REQUIRED TASKS:
1: Using the passage below about the Mandatory World Tour, explain in one to three sentences why David Menconi says people still turn out for Yankovic.
2: According to the Mandatory World Tour passage, what total amount did the tour earn across 2015 and 2016?

GIVEN PASSAGE:
-------------------------
The Mandatory World Tour (renamed The Return of the Mandatory World Tour in later legs) was the 12th concert tour by American recording artist, "Weird Al" Yankovic. Launched in 2015, the tour supports the singer's 14th studio album, Mandatory Fun (2014). Running for two years, the tour played nearly 200 shows in North America, Europe and Australasia.

== Background ==
Yankovic announced the tour in January 2015 via his Twitter account. The tweet featured a 30-second ad, styled as a propaganda film, calling the show, "the greatest musical spectacle ever seen". The tour predominately played in the United States, with a handful of dates in Canada, Europe, Australia and New Zealand. Along with standalone gigs, Yankovic also played music festivals, state and county fairs. At the end of 2015, the tour placed 122nd on Pollstar's annual year end list, earning 8.2 million. In 2016, the singer added additional shows marked as the "Return of the Mandatory World Tour". Yankovic remarked many fans were upset that he didn't play certain territories, stating: "They forgot the show was mandatory". The shows in 2016 placed 159th on Pollstar's annual year end list, making $7.1 million, bringing the total earned to $15.3 million.

==Critical reception==
Along with its commercial success, the tour received praise from critics and spectators of the concerts.

In Cary, David Menconi (The News & Observer) stated Yankovic makes being funny look easy. He says: "People still turn out for Yankovic because he's incredibly skilled at crafting cultural time-capsules starring himself. He's also about the last word in appealing adolescent silliness; my 16-year-old son came along, and he loved it."

Ashley Belanger (Orlando Weekly) writes Yankovic was a great showman despite the humorous material. For the show in Orlando, she wrote: "'Weird Al' was a live wire. I found my eyes flitting around to follow his every move, like I was a freaking cat watching a laser pointer. Not only did he do costume changes nearly every song, but his whole band played along by switching get-ups too, with enough change-ups to wonder if backstage looked like a teen girl's bedroom with cast-off garments covering every surface."

The show in London received three out of five stars. Brian Logan (The Guardian) writes: "The experience is more akin to watching a tribute band, where the homage being paid is tongue-in-cheek, if scarcely less affectionate, and the source material extends to every major pop song since the early 80s. Highlights include a swing version of Yankovic's breakout Michael Jackson pastiche Eat It, and his Star Wars/Don McLean mashup The Saga Begins, replete with stormtroopers. Throughout, Yankovic's voice is strong, whether he's aping Kurt Cobain or crooning barbershop with his excellent band. The personal touch is lacking, but there's no denying, Weird Al gives good show."
-------------------------
INFORMATION SUPPLIED:

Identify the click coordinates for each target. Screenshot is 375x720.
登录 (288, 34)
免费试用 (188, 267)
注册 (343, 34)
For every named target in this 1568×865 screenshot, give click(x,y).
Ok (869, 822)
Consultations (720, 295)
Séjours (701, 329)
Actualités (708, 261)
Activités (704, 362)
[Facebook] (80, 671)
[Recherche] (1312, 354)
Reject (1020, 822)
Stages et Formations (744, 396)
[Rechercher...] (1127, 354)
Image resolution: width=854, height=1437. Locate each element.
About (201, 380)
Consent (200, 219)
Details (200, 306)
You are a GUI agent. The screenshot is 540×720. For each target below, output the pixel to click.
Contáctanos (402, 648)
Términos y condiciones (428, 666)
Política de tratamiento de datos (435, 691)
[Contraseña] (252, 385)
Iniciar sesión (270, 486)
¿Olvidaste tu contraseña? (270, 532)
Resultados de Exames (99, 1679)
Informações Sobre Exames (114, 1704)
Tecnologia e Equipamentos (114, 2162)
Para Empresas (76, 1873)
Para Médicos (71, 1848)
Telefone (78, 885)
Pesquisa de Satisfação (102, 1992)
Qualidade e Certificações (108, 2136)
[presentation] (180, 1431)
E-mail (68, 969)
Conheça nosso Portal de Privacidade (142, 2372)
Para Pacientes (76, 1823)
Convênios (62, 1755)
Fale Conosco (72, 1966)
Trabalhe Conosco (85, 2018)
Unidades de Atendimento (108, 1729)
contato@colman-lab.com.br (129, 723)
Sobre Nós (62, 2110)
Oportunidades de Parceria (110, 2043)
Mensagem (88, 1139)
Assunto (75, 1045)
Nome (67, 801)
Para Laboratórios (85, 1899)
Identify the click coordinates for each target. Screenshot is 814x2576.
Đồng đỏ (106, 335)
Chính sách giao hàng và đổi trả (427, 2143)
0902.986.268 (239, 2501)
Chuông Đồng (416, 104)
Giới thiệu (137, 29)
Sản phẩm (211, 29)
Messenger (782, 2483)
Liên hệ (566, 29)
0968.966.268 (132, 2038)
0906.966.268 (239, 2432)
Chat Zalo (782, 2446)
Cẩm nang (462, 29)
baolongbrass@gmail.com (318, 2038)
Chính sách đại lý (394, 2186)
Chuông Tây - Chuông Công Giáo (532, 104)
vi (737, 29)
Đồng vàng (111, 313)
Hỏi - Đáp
-------------------------
ANSWERS BY TASK:
1: David Menconi says people still turn out for Yankovic because he is incredibly skilled at crafting cultural time capsules starring himself. Menconi adds that Yankovic is about the last word in appealing adolescent silliness.

2: $15.3 million.